§ **Stated exercise 1**
In the recipe, at what temperature and for how long is the shepherd's pie baked?

Sauté everything for a few minutes in some olive oil. Then add the balsamic vinegar and the soy sauce, and cook for about 5 minutes over medium heat.
In a greased baking dish, pour in the tofu mixture and smooth the surface.
Peel and dice the potatoes. Wash the zucchinis, cut them in half lengthwise, and remove the seeds. Cut them into cubes. Finally, chop the onion and cook everything in a pan with olive oil. Cook for about 20 minutes over medium heat, stirring regularly.
Mash into a puree with a hand mixer or simply with a potato masher. Add salt, pepper, and nutmeg.
Pour the puree over the tofu mixture and smooth the top.
Bake for 20 minutes at 350°F (180°C).
And there you have it, your vegan zucchini and tofu shepherd's pie is ready!

§ **Stated exercise 2**
Reproduce the rows word for word, starting with the line that contains "Click the 15:18 message timestamp" and going on through the last line of the rows.

Stored entries
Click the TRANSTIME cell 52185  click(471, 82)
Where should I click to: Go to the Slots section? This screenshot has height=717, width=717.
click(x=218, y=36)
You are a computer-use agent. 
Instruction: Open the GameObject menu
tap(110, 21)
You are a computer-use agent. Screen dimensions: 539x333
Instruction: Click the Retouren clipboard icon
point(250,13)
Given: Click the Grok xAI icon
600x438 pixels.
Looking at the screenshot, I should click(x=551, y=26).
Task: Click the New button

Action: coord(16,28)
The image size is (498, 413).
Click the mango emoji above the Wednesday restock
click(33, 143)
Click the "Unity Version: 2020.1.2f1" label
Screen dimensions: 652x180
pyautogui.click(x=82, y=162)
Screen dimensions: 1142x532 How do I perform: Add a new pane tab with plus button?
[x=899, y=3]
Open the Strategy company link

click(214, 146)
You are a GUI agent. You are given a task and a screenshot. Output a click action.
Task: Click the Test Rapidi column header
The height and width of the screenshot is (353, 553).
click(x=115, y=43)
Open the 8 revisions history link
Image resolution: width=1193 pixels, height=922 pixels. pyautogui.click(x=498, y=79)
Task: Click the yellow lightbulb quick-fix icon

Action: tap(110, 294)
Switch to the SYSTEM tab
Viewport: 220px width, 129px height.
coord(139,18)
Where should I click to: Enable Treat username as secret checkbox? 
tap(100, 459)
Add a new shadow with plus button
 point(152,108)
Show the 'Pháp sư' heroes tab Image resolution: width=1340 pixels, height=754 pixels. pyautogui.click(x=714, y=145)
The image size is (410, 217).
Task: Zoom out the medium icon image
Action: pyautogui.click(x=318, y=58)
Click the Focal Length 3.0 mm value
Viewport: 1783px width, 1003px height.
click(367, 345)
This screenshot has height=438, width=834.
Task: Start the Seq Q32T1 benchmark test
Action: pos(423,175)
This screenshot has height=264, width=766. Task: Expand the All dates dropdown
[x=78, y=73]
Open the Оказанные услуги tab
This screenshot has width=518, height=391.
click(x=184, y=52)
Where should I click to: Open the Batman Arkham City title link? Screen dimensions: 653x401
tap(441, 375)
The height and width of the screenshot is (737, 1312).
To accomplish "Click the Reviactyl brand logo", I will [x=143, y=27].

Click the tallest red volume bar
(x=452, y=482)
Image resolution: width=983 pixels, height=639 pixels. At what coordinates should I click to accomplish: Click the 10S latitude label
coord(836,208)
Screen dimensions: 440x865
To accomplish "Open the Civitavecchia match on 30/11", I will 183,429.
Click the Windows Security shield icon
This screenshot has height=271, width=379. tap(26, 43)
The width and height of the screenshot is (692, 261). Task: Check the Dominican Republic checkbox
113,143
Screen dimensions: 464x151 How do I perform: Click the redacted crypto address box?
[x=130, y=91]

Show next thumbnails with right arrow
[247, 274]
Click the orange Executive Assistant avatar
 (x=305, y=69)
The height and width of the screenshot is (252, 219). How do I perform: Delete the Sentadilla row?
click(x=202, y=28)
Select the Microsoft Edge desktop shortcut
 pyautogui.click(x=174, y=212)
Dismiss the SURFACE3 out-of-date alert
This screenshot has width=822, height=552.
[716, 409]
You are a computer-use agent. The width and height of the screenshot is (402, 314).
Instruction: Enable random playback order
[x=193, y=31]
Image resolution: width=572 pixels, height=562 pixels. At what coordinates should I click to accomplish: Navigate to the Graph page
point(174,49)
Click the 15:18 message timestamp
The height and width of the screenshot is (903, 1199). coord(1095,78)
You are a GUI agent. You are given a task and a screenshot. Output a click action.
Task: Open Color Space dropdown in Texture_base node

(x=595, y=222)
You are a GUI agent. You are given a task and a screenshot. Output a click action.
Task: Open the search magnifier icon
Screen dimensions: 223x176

§ **Exercise output 1**
For 20 minutes at 350°F (180°C).

§ **Exercise output 2**
Click the 15:18 message timestamp
The height and width of the screenshot is (903, 1199). coord(1095,78)
You are a GUI agent. You are given a task and a screenshot. Output a click action.
Task: Open Color Space dropdown in Texture_base node

(x=595, y=222)
You are a GUI agent. You are given a task and a screenshot. Output a click action.
Task: Open the search magnifier icon
Screen dimensions: 223x176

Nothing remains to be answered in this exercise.